» TEXTO
Uns condenam-no por durante tanto tempo ter atacado muitos outros por se terem envolvido no “Drittes Reich” e ele ter calado o seu envolvimento.
Outros atacam-no por ter, com aquela encenação maquiavélica em entrevista sobre a sua autobiografia, motivado o público a comprar o livro e assim ganhar milhões através duma propaganda gratuita.
Outros querem viver em paz com o seu Grass que é realmente um grande poeta independentemente dalgum nevoeiro da sua vida que para outros não passa de oportunismo e hipocrisia por trás das máscaras.
Outros ainda reconhecem nele um poeta do estado ou simplesmente um homem com tantas contradições como é comum na nossa época. É toda uma geração de intelectuais (confronte-se a geração dos anos 60/70 hoje dominante a nível político e cultural em toda a Europa) que através do seu moralismo, da sua voz contra a burguesia se tornou a nova burguesia apoderando-se da cultura e do Estado.
Ele que sempre criticou a burguesia, que questionou a geração dos seus pais, polarizando e desacreditando o seu adversário, com uma consciência de guru será agora questionado. O seu valor literário não poderá ser contestado embora haja vozes que contestam o seu prémio Nobel por não ter ocultado ao júri o seu passado. Filho do seu tempo, não superou a dialética, só sabe pintar o mundo a preto e branco. Óptimo estilista, na arena pública e política não diferencia, mas sabe bem onde quer chegar. Polémico e auto-consciente, viveu sempre à sombra da sua inocência podendo atacar (mesmo indefesos) sem ricochete. Por isso reconhece a revista alemã “Der Spiegel” (nº. 34/Agosto) que Grass não poderia ter representado o papel que representou de escritor da Alemanha, se tivesse revelado mais cedo o seu passado. Neste caso teria de ter sido mais diferenciado no trato, nos discursos e nos escritos. Assim serviu interesses servindo-se.

» O QUE FAZER
Condense o parágrafo do texto sobre Grass que começa com "Outros ainda reconhecem nele", preservando as informações principais.

» MATERIAL FORNECIDO
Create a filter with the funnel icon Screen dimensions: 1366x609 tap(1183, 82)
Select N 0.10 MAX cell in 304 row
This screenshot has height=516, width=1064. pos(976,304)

...

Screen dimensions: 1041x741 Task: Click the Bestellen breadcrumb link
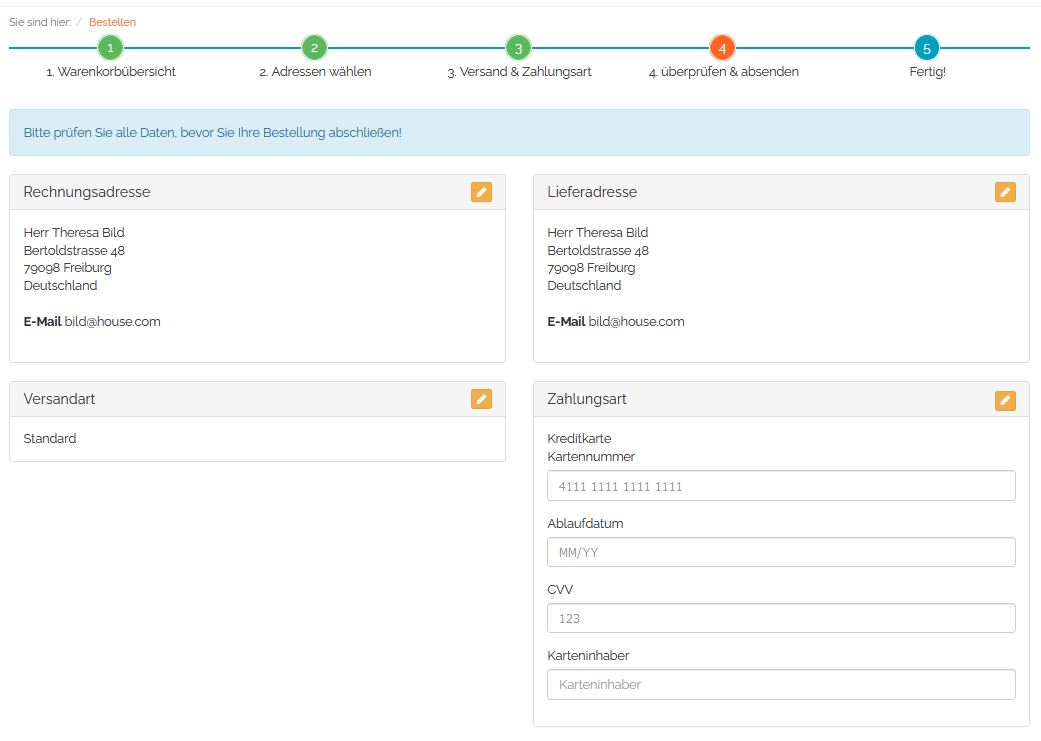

» RESPOSTA
Há quem veja em Grass um poeta do Estado ou apenas um homem contraditório, como é comum na nossa época. Ele pertence a uma geração de intelectuais, a dos anos 60/70, hoje dominante na política e na cultura europeias. Com seu moralismo e sua oposição à burguesia, essa geração acabou por se tornar a nova burguesia, apoderando-se da cultura e do Estado.